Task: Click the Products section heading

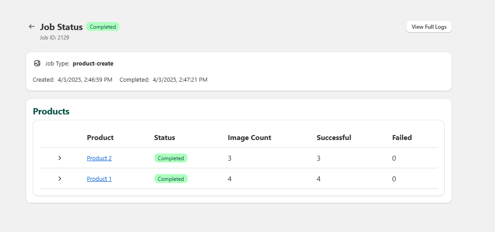Action: (x=51, y=111)
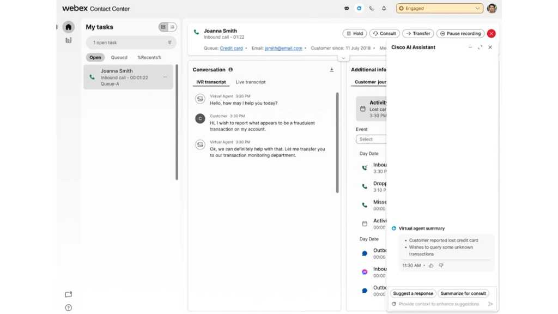Viewport: 558px width, 314px height.
Task: Click the Suggest a response button
Action: coord(413,293)
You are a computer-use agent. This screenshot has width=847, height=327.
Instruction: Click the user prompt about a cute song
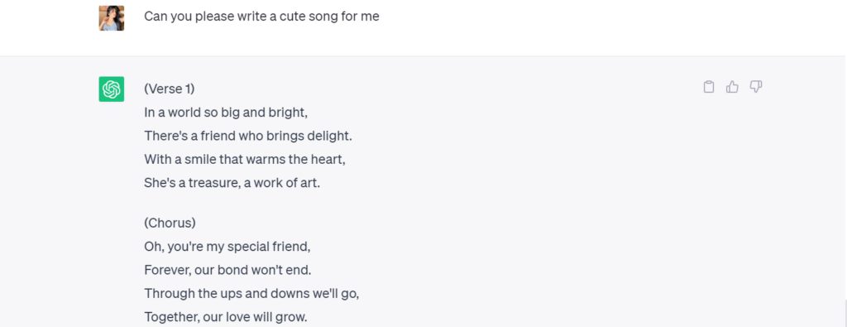tap(261, 17)
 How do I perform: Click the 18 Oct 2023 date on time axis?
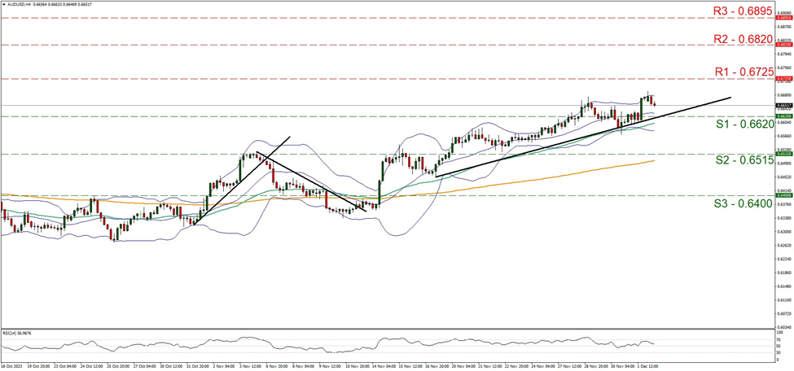point(15,366)
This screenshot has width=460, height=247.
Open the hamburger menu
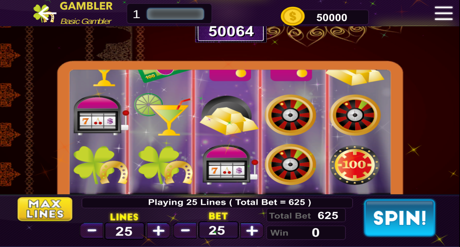[443, 13]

Aim of the exercise: Please copy exactly the lines from the one containing "This screenshot has width=460, height=247." through the end of the records above, leaving out every picture.

Result below:
This screenshot has width=460, height=247.
Open the hamburger menu
[443, 13]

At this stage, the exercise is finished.